From climate change and overfishing to ocean acidification and deterioration of marine ecosystems, several challenges threaten the very supply of global seafood. While many of these threats result from naturally occurring phenomena, the COVID-19 pandemic has also created disruption at every step of the aquaculture food system chain. However, every challenge eventually highlights one key aspect – the preservation measures in the seafood farming and processing industries.

As a leading global provider of advanced food preservation and cooling technology, the experts at Deepchill Solutions Inc. (previously Sunwell) have first-hand experience in addressing some of the challenges faced by businesses in the seafood industry. Read on for deeper insights and learn how choosing the suitable slurry ice system can potentially expand your business’s distribution reach and profitability.

Current Struggles of the Seafood Industry

Aquaculture farmers and processing businesses have always faced unique challenges due to the nature of the marine organisms and the high degree of handling involved. Factors such as  timing, temperature control limitations, hygiene priorities, and contaminant concerns drive the industry dynamics, while your business focuses on:

  • Enhancing product quality, yield, and shelf life
  • Reducing waste and improving operational efficiency
  • Increasing productivity and optimizing your business costs
  • Expanding your reach and delivering high-quality, safe seafood products to your consumers

Everyone is clamouring for a fresher, better quality, well priced product that can give you an edge over your competitors.
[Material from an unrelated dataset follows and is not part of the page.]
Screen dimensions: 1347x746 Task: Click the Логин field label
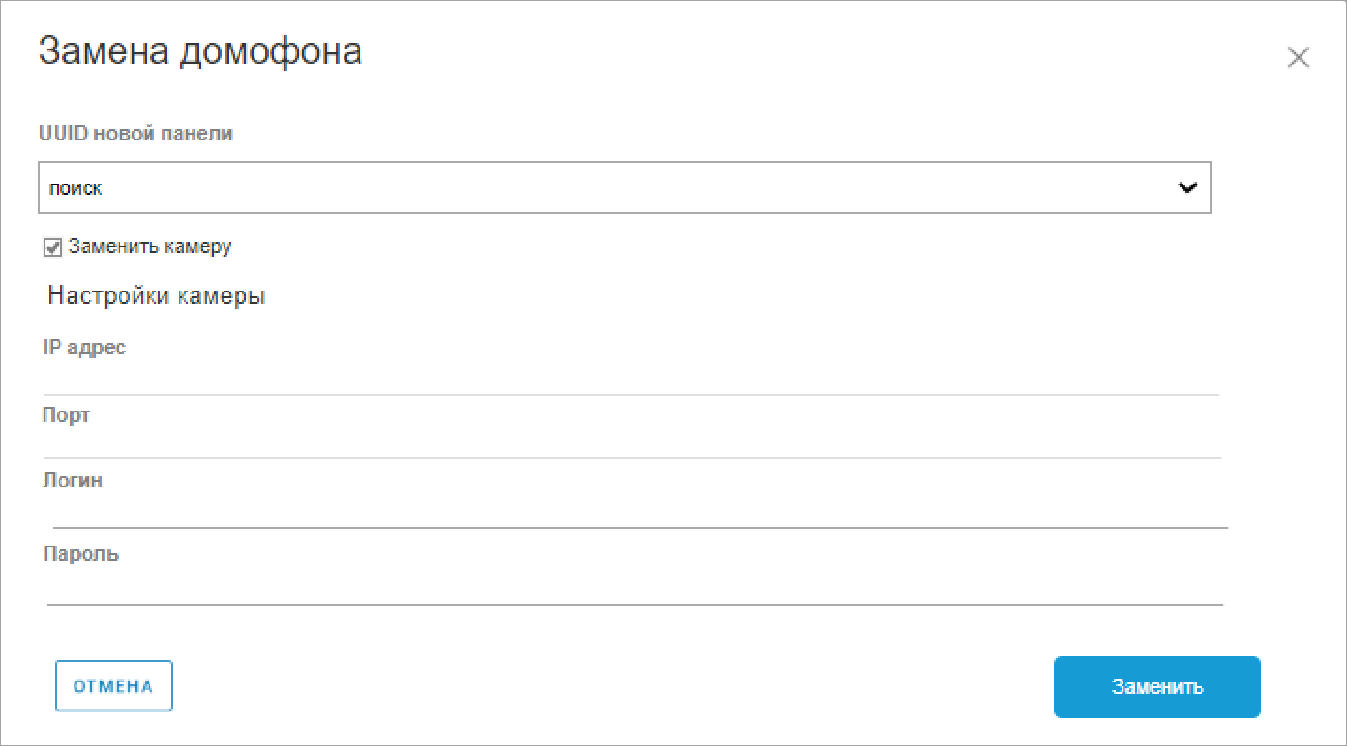pyautogui.click(x=73, y=480)
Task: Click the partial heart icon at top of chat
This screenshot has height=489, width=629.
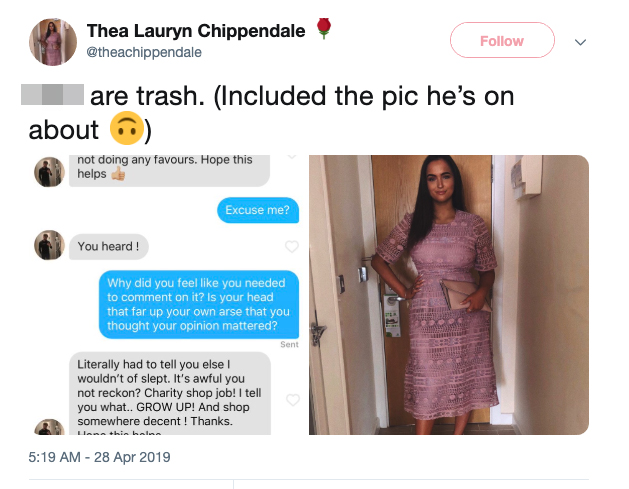Action: click(x=292, y=156)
Whether you are an entrepreneur, business leader, plant engineer, or Quality Assurance (QA) expert, here are some of the top challenges that you may be familiar with in the aquaculture sector:

  • Labour Costs: The aquaculture production sector relies heavily on labour, which has and will continue to be impacted by the global pandemic. While prolonged lockdowns have restricted the movement of people and merchandise, future travel barriers may create shortages in seasonal or migrant workers, and financial or cash flow issues may lead to increased labour layoffs. This means, for the available labour, businesses continue to pay a hefty premium.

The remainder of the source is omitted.